I'll retire when someone forces me to


----------



## bubbagrub (Jan 8, 2015)

Ollie said:


> I'll retire when someone forces me to



Hmm... I might need to reconsider my fantasy cubing team...


----------



## ~Adam~ (Jan 8, 2015)

Ollie said:


> can we have 5BLD pretty please? I promise I won't suck



Has someone been practicing?


----------



## Ollie (Jan 8, 2015)

bubbagrub said:


> Hmm... I might need to reconsider my fantasy cubing team...



Haha, please don't include me, 5BLD still isn't worth any fantasy points?


----------



## TDM (Jan 8, 2015)

Ollie said:


> Haha, please don't include me, 5BLD still isn't worth any fantasy points?


With the new system, it's more about whether or not you're going to improve (and how much by) this year compared to last.


----------



## LucidCuber (Jan 16, 2015)

Any updates on this?


----------



## MTGjumper (Jan 16, 2015)

I need to check SS more often. Looking like it might be the weekend of the 14-15 March. How's that for people?


----------



## TMOY (Jan 16, 2015)

Same weekend as Zonhoven Open. Sorry once again...


----------



## Ollie (Jan 16, 2015)

MTGjumper said:


> I need to check SS more often. Looking like it might be the weekend of the 14-15 March. How's that for people?

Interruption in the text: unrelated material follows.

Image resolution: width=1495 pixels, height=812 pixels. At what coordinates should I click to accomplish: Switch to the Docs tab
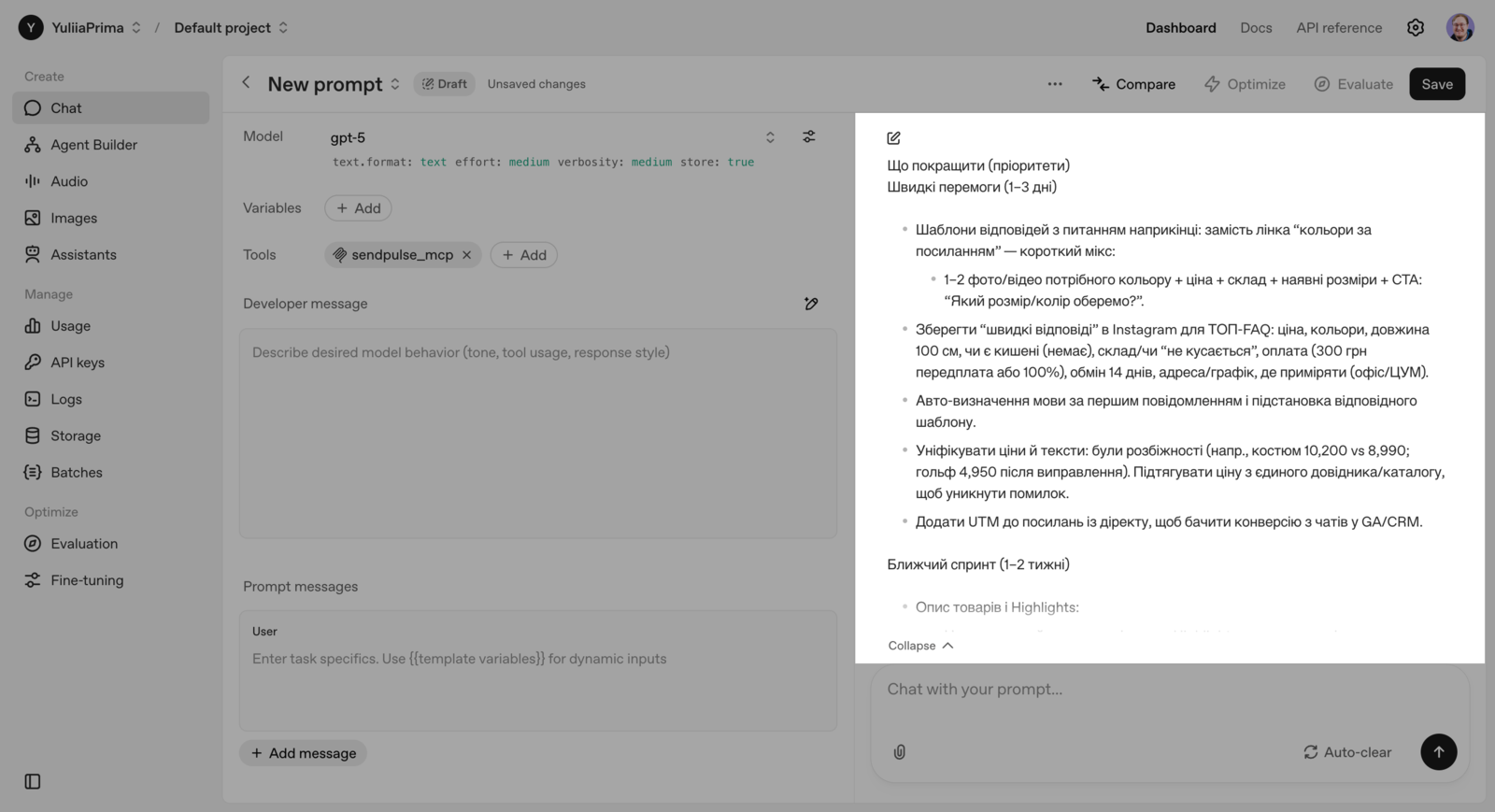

It should be OK. It's fairly close to exam time for me and maybe a few others at University, but I should be able to get a weekend off (5x5x5 Blindfolded please)


----------



## conn9 (Jan 16, 2015)

Yay, I think I should be able to make this. I go to uni here, so if you need any last minute help let me know.


----------



## joey (Jan 16, 2015)

Myachii said:


> I'm just sitting here waiting for Welcome to Cambridge 2015 lol



It would be strange to have a Welcome To Cambridge 2015.. when Ando has already been welcomed


----------



## MaeLSTRoM (Jan 16, 2015)

Ollie said:


> It should be OK. It's fairly close to exam time for me and maybe a few others at University, but I should be able to get a weekend off (5x5x5 Blindfolded please)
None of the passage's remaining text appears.